Most upvoted comments

How about the following:

On Linux, the kernel limits the number of distinct mmaped regions a process may have. By default, the limit is 65536 regions. This limit can cause memcached to fail to allocate space on very-large-memory machines (multiple terabytes) for values, even if it is using less space than allowed via the -m flag, because some libc malloc implementations falls back to mmap when sbrk fails. The setting can be relaxed with sudo sysctl -w vm.max_map_count=<some large number>. See https://github.com/memcached/memcached/issues/512 for details.

You can break on the same code and walk through a successful allocation or three (should be every other alloc given your pattern) to see when it works.

Hmm… makes sense. I was just curious if memcached does any defragmentation or compression or something.

It does once it’s got its memory malloc’ed from the kernel. It holds on to everything and will shuffle/balance memory between slab classes… evict LRU’ed items to make space, etc. but it has to get the malloc’s done first. -L may work… and the branch I’m working on now uses a single mmap for item space (restartable cache), but it’s not quite working yet. You could try that branch if you don’t intend to actually restart it properly, it’ll allocate out of mmap just fine so long as you have a large enough tmpfs mount. That’s how I did testing for intel’s optane memory.

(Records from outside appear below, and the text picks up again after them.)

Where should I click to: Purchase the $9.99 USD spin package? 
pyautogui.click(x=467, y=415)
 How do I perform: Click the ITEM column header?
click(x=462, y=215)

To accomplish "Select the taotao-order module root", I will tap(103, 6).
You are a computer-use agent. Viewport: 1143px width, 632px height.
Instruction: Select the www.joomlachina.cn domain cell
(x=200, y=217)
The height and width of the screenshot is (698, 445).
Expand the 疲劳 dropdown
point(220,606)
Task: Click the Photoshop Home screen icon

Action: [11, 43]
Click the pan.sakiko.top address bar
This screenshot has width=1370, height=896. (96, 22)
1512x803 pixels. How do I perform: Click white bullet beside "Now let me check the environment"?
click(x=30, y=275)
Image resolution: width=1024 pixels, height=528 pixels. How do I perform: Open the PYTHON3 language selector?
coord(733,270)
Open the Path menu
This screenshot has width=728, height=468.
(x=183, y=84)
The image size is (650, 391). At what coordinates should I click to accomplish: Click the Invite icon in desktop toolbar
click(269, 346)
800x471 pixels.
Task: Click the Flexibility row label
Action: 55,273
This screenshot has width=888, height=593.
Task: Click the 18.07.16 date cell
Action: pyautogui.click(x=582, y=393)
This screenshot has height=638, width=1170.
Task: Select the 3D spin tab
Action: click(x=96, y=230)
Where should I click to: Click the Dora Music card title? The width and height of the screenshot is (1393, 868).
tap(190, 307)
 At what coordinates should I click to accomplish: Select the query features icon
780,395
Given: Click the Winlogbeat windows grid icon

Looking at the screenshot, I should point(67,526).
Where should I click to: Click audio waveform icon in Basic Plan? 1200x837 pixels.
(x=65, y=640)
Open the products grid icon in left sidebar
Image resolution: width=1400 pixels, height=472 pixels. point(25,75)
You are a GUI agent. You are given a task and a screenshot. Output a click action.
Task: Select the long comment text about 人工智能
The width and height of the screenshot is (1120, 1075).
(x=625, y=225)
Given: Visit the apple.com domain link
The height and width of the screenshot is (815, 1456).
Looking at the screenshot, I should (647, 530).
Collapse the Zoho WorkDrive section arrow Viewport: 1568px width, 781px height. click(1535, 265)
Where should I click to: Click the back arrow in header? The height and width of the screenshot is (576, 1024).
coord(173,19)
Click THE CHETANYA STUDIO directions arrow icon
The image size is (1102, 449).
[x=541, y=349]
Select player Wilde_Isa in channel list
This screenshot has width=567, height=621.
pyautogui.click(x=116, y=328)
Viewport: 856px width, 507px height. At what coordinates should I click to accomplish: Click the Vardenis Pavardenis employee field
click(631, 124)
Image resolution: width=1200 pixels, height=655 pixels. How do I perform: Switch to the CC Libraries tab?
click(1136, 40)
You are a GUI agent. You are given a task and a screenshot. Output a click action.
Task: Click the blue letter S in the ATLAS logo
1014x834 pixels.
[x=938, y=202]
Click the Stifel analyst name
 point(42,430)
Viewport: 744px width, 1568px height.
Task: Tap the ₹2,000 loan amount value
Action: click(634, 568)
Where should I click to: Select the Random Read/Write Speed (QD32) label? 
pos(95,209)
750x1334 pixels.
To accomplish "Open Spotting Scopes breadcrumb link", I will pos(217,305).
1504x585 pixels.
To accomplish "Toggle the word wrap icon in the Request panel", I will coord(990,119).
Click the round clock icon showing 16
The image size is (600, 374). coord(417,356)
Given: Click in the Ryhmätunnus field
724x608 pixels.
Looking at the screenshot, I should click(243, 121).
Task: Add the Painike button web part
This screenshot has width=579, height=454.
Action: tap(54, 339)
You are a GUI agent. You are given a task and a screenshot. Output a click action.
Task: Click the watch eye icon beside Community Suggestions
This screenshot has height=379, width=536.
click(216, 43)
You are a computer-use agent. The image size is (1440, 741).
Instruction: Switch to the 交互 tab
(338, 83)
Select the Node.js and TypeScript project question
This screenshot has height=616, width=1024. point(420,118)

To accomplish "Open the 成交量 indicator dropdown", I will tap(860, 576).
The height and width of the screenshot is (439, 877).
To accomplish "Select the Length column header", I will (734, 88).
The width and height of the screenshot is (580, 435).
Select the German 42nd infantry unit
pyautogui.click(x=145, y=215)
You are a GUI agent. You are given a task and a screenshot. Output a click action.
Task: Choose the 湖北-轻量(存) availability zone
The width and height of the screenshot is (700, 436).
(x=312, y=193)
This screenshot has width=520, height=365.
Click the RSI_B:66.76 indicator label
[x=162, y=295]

Seems like linux may struggle to shuffle memory around sometimes.

This would be hidden from userspace. kswapd or kcompactd would be invoked, blocking userspace from running altogether.

One would assume so, but it’s clearly failing to malloc inconsistently here. So it’s doing something.

Also… is this DRAM or intel DCPMM in memory mode? that is a ridiculous amount of RAM.

Absolutely It is actually a simulation of a very large system that I’m doing for a research project. FWIW, though, you can actually get 4TB instances on AWS and GCP at the premium of about $25/hour

Gotcha, heh. Good luck.